It improves the recognition rate and flexibility of crater detection, is suitable for on-orbit deployment, enhances the landing quality of the lunar surface lander, and reduces detection errors.
Smart Images

Figure CN120047801A_ABST
Abstract
Description
Technical Field
[0001] The present invention relates to an intelligent crater detection method based on YOLOv5, which is applicable to on-orbit crater detection of lunar surface images, especially large-scale remote sensing image processing on orbit, and belongs to the field of intelligent data processing of payloads. Background Art
[0002] During the process of the detector landing and selecting a suitable landing site, due to the topographic features of the crater, it becomes an ideal object for landing site selection. Therefore, the system needs to detect the crater. A flat terrain can reduce the risk of the lander tipping over or sliding when it touches the lunar surface, ensuring a safer and more stable landing process. In addition, the open view of the crater also helps the lander navigate and communicate on the lunar surface, enhancing the success rate of the mission. Therefore, in lunar exploration missions, it is crucial to detect and analyze craters and find safe landing sites.
[0003] In the complex environment of the moon, the image data has low resolution, complex noise, and high distortion. Existing intelligent crater detection methods have the following problems: The detection rate of deep learning-based detection methods has been improved compared with traditional methods. However, due to the weak and complex noise environment of lunar surface images and the small number of publicly available crater detection datasets, existing methods still have detection errors. Summary of the Invention
[0004] The technical problem to be solved by the present invention is: Overcoming the deficiencies of the prior art, providing an intelligent crater detection method based on YOLOv5, which has the advantages of high recognition rate and high flexibility compared with traditional crater detection methods, is suitable for on-orbit deployment to assist the lunar surface lander to find a suitable landing site, and improve the landing quality.

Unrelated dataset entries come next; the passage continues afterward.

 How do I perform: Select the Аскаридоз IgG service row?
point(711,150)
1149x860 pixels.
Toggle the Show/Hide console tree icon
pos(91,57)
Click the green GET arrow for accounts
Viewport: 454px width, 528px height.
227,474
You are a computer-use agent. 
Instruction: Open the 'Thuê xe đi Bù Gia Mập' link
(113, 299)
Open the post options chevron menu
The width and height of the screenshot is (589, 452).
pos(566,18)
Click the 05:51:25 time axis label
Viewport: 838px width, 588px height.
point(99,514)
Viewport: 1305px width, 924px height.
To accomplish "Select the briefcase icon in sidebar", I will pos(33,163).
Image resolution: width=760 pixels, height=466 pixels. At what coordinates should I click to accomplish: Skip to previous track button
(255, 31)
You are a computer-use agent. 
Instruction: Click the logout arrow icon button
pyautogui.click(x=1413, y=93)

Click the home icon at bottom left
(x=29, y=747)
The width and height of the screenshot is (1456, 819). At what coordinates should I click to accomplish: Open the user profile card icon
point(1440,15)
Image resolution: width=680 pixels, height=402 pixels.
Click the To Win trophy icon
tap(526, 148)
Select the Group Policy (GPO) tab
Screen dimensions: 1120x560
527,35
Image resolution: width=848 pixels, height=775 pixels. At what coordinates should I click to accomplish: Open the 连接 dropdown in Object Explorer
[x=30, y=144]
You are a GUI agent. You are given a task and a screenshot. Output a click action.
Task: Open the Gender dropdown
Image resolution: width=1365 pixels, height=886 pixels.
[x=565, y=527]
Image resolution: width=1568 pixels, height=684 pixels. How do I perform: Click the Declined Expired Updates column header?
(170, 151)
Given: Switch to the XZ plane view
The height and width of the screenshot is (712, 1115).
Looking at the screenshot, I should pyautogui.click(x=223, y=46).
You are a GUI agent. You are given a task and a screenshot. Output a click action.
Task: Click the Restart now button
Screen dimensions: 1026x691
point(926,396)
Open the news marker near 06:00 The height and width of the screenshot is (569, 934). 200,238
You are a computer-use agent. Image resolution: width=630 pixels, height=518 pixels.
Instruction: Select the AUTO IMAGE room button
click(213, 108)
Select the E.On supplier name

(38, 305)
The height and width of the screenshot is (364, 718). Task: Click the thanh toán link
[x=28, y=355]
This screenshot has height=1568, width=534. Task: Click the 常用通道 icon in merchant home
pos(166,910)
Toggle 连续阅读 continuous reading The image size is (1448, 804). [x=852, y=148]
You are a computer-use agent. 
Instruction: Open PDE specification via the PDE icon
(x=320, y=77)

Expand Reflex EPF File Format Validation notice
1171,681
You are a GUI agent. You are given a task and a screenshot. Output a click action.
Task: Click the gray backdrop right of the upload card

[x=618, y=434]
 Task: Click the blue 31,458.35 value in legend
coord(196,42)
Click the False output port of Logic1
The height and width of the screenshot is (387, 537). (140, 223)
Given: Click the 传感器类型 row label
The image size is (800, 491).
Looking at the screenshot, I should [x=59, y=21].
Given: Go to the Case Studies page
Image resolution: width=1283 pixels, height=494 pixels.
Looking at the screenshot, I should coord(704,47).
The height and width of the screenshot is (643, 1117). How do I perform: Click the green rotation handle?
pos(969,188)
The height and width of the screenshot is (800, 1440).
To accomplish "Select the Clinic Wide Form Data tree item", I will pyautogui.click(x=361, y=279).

[0005] The technical solution of the present invention is: An intelligent crater detection method based on YOLOv5, including:
[0006] Constructing a training set and a validation set based on a public dataset;
[0007] Designing a YOLOv5 crater detection model;
[0008] Designing a loss function according to the model structure;
[0009] Training the YOLOv5 crater detection model using the training set and in combination with the loss function, optimizing the model parameters by continuously minimizing the loss function on the training dataset, obtaining a series of trained YOLOv5 crater detection models, and selecting the model with the best performance on the validation set as the final YOLOv5 detection model;
[0010] Deploying the final YOLOv5 detection model to the satellite to form a YOLOv5 crater detection inference module;
[0011] Generate the original image to be processed on the satellite, input it into the YOLOv5 crater detection inference module, and generate the position coordinates and confidence of the detected crater in the detection box, which are used to assist in subsequent landing point recognition.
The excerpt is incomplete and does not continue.